There are already plenty of very good LLM prompting guides available online. Why are we writing another one? We think that, in addition to cataloging useful techniques, there is room for a prompting guide that connects specific techniques to a broader understanding of the structure and behavior of LLMs. You should come away from this series with a strong intuition of how models work and how to write prompts to solve your specific problems, not with a memorized list of prompt types.

This guide will also focus on using prompting to solve specific problems. There isn’t always an obvious, correct prompt for each situation. Working with LLMs is an empirical exercise: learning how to compare and test prompts is at least as important as being able to pick the right kind of prompt.

Introduction: The Lifecycle of a Prompt

This introductory post will expand on the concept of a “prompt” and explore the journey of a prompt through a model. The post will help to build some intuition about how LLMs use prompts to generate output. In particular, the post will cover:

• What, exactly, is a prompt with a focus on chat-formatted prompts
• How the model uses the prompt to generate outputs
• Some basic principles for writing a good prompt are based on an understanding of how the model uses prompts

Future posts in this series will go into more detail about specific techniques and why they work.

What is a Prompt?
* * * * * * * * *
In the excerpt on LLM prompting, what kind of exercise is working with LLMs called?

[RECORDS]
* * * * * * * * *
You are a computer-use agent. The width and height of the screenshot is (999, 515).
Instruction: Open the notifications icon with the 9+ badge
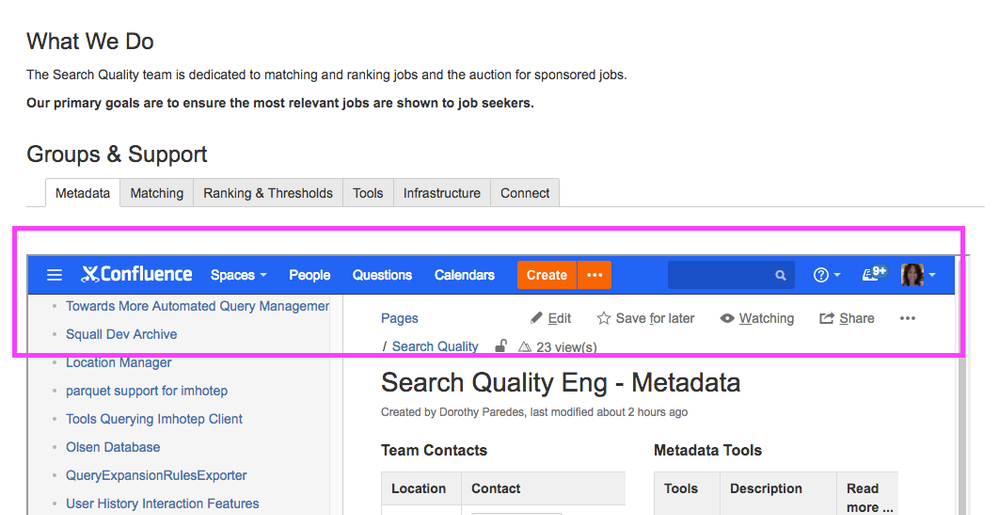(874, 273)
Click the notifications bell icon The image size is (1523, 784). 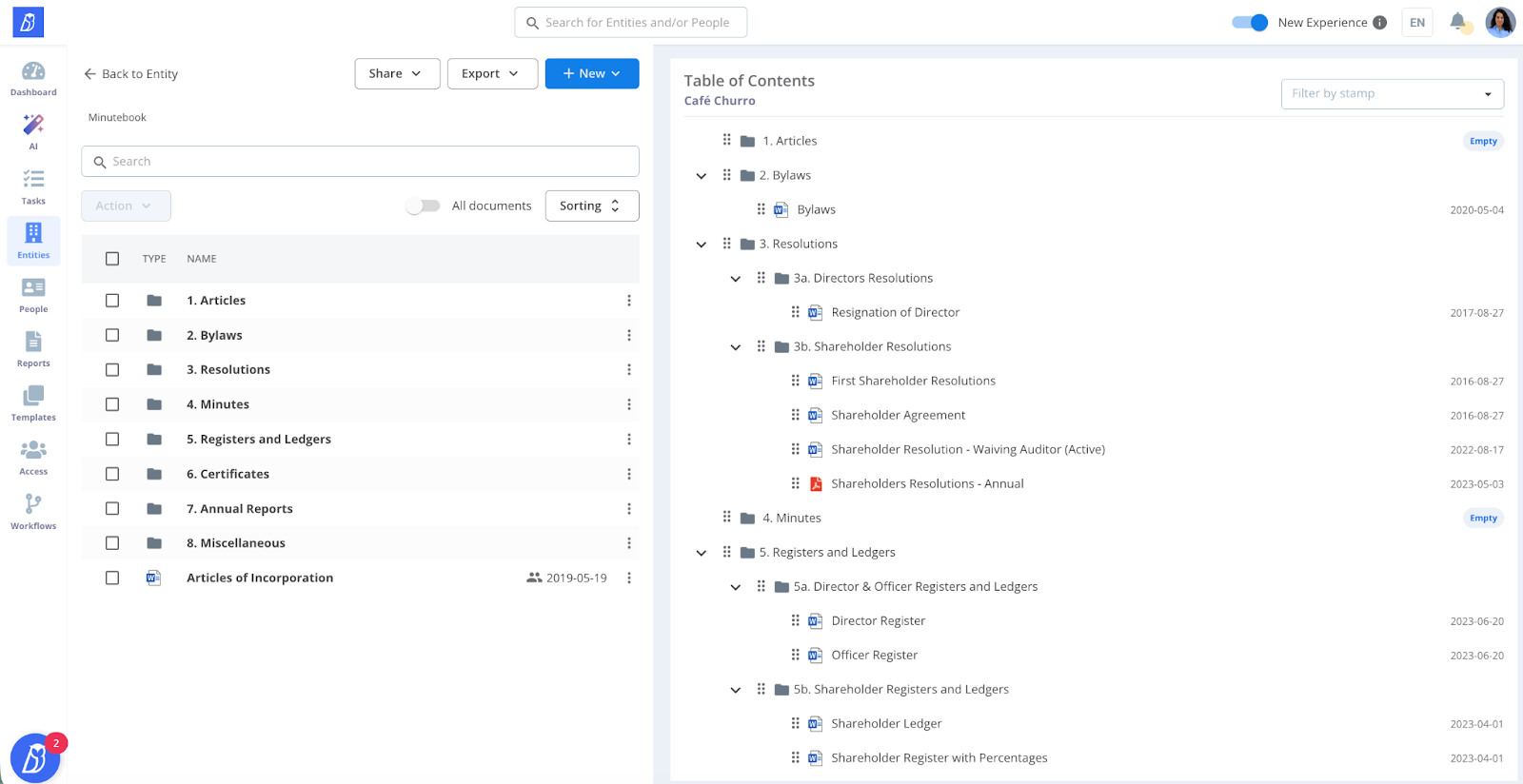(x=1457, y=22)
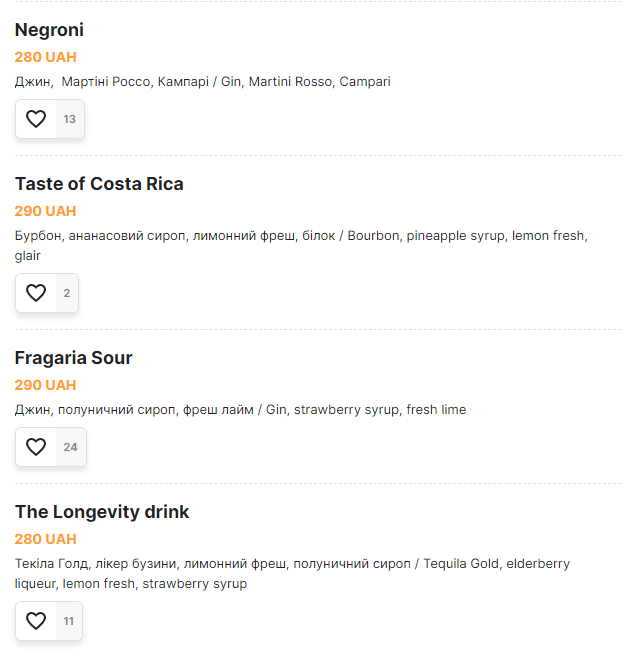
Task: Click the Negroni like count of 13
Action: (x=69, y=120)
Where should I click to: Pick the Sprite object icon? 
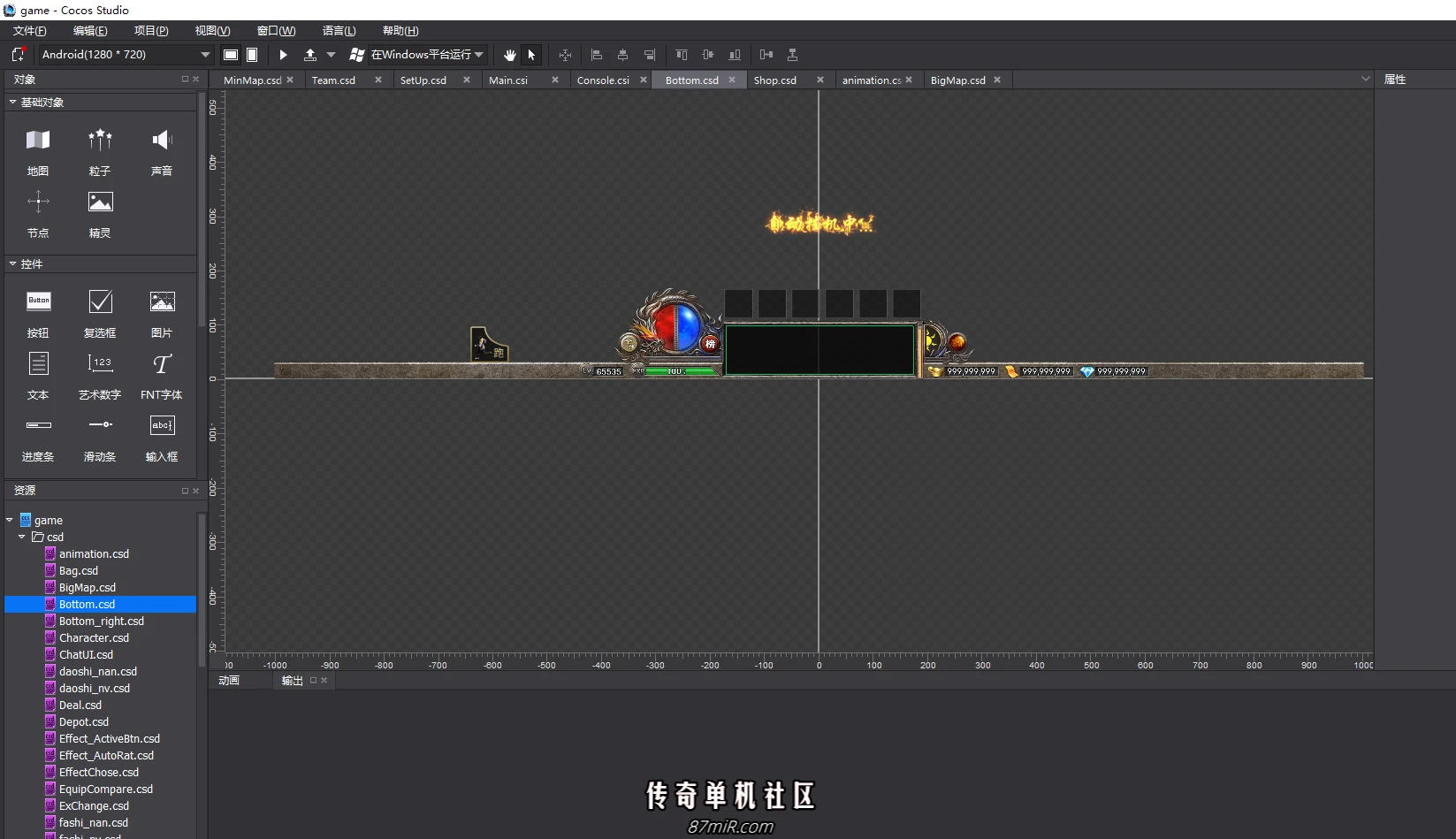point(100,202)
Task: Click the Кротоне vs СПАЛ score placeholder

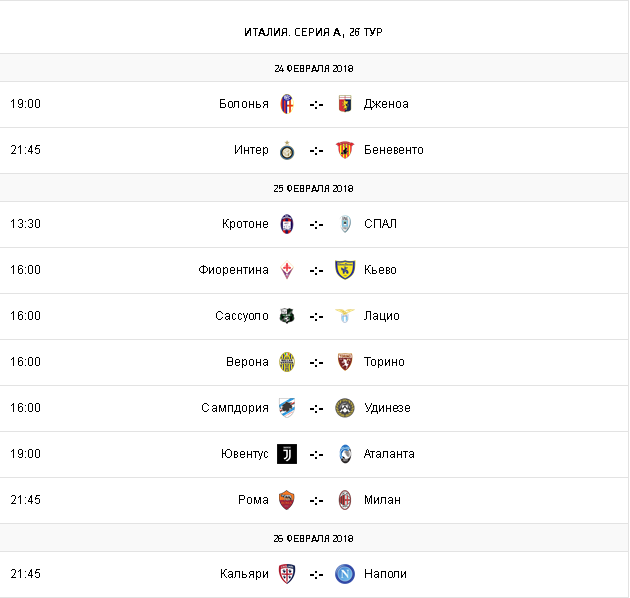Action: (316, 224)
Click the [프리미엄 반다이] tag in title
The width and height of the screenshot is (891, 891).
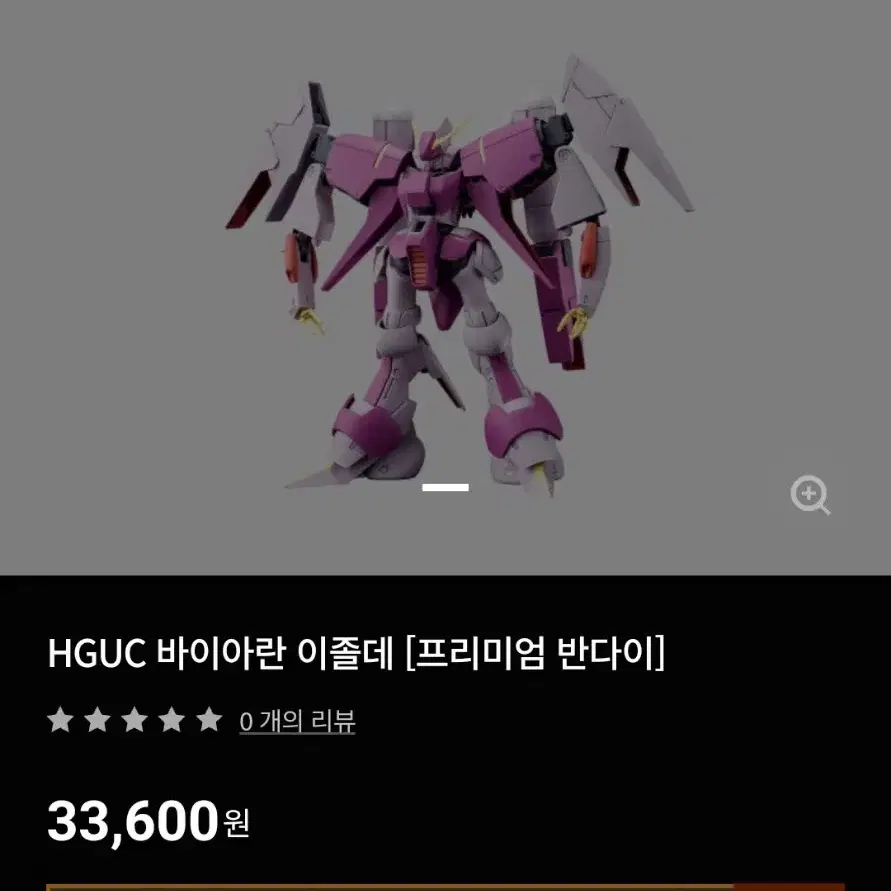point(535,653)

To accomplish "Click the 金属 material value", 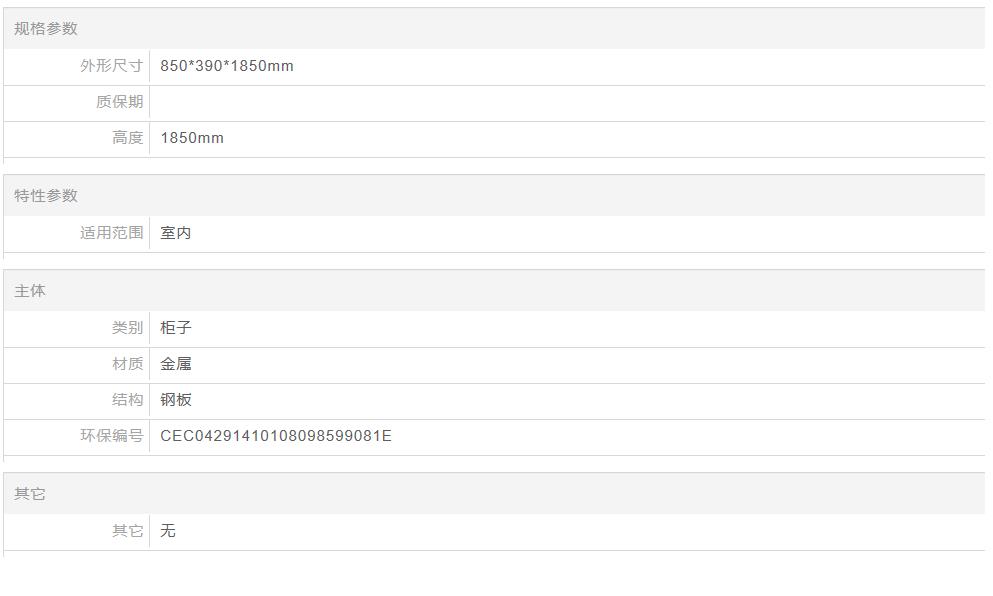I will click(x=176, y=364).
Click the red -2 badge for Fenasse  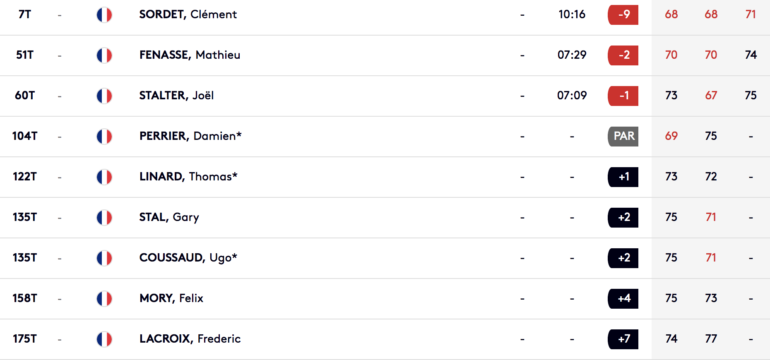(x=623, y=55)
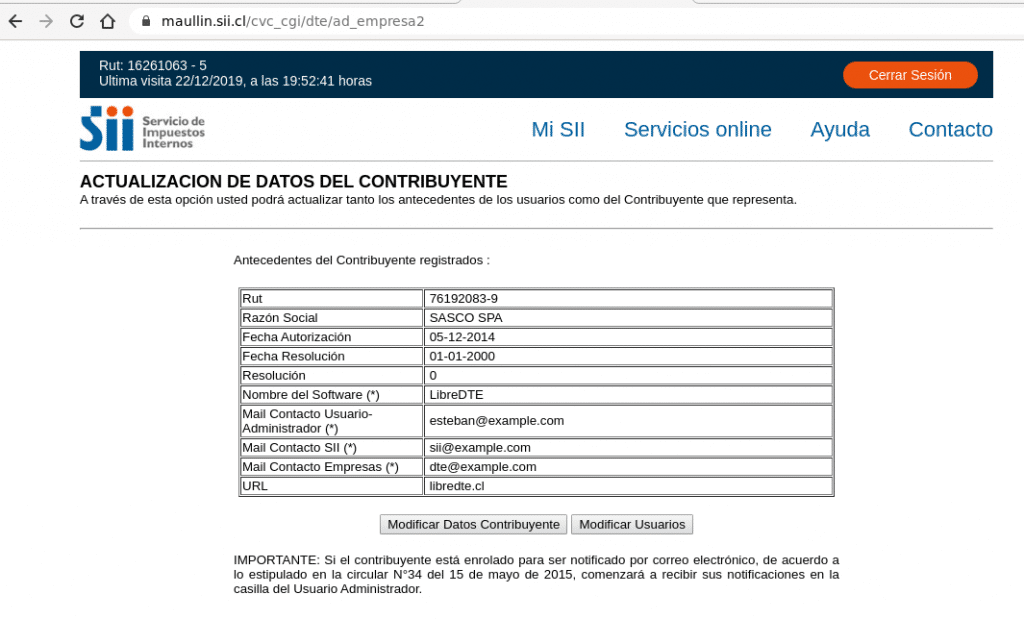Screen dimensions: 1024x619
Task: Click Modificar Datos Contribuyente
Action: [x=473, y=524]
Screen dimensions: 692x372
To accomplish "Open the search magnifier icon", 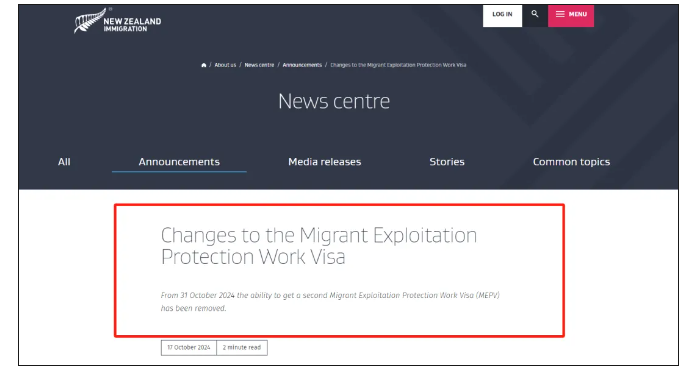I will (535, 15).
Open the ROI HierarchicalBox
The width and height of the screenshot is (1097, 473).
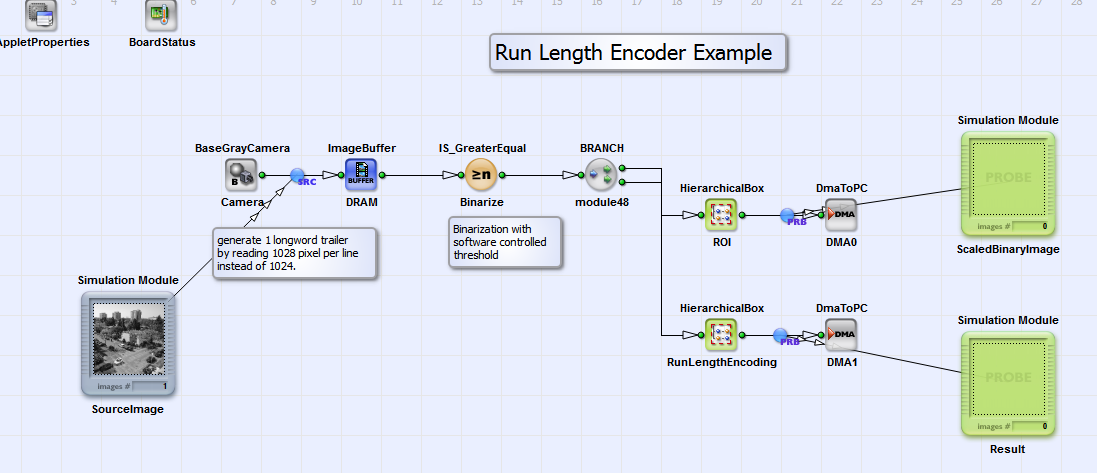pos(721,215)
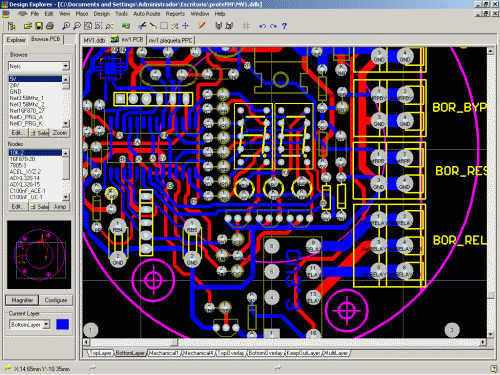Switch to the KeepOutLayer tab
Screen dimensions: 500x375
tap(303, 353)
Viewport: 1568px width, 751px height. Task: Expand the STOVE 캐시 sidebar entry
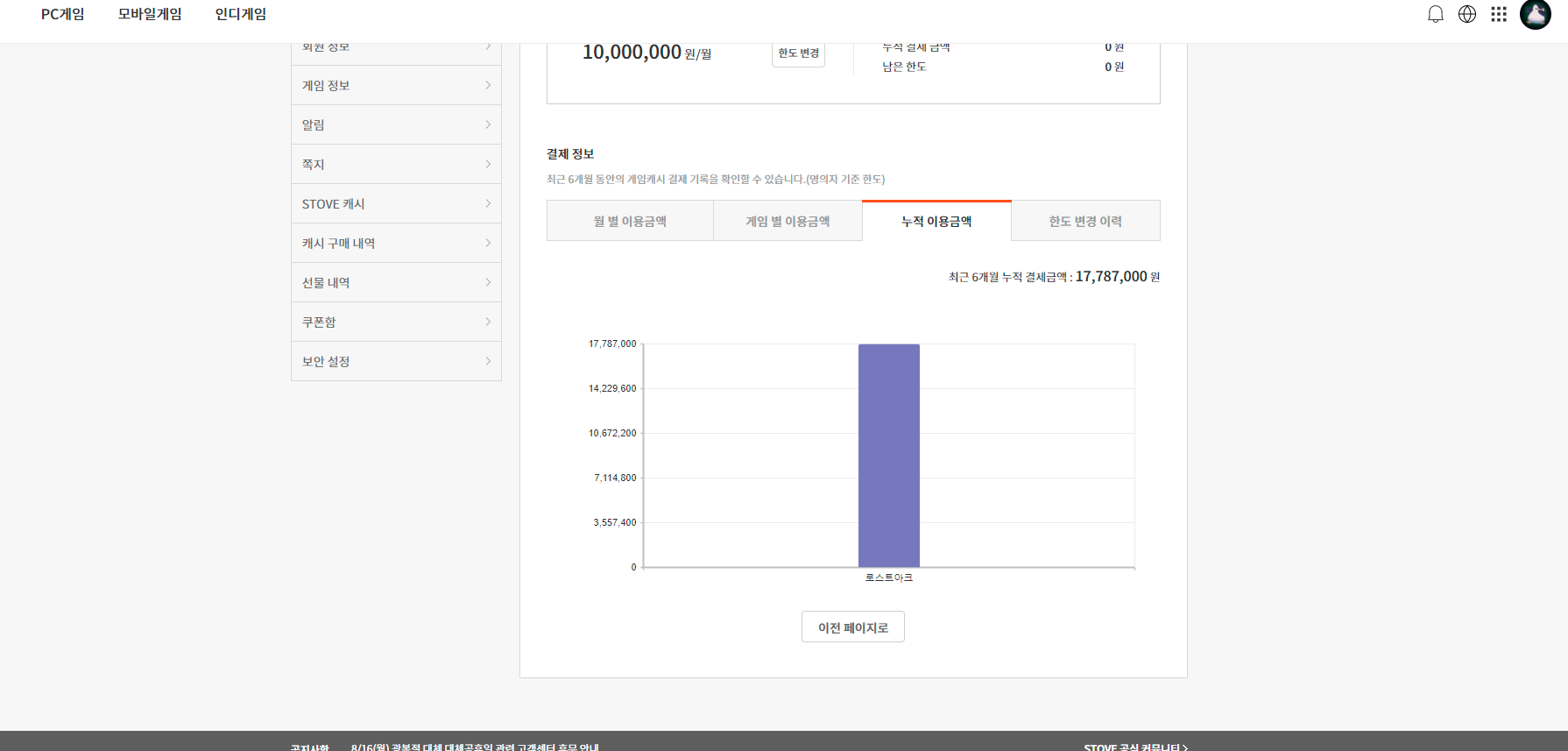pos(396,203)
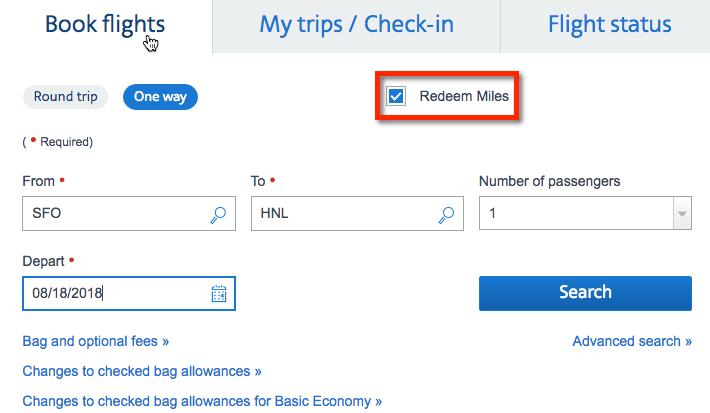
* * * * * * * * *
[EXPECTED OUTPUT]
An empirical exercise.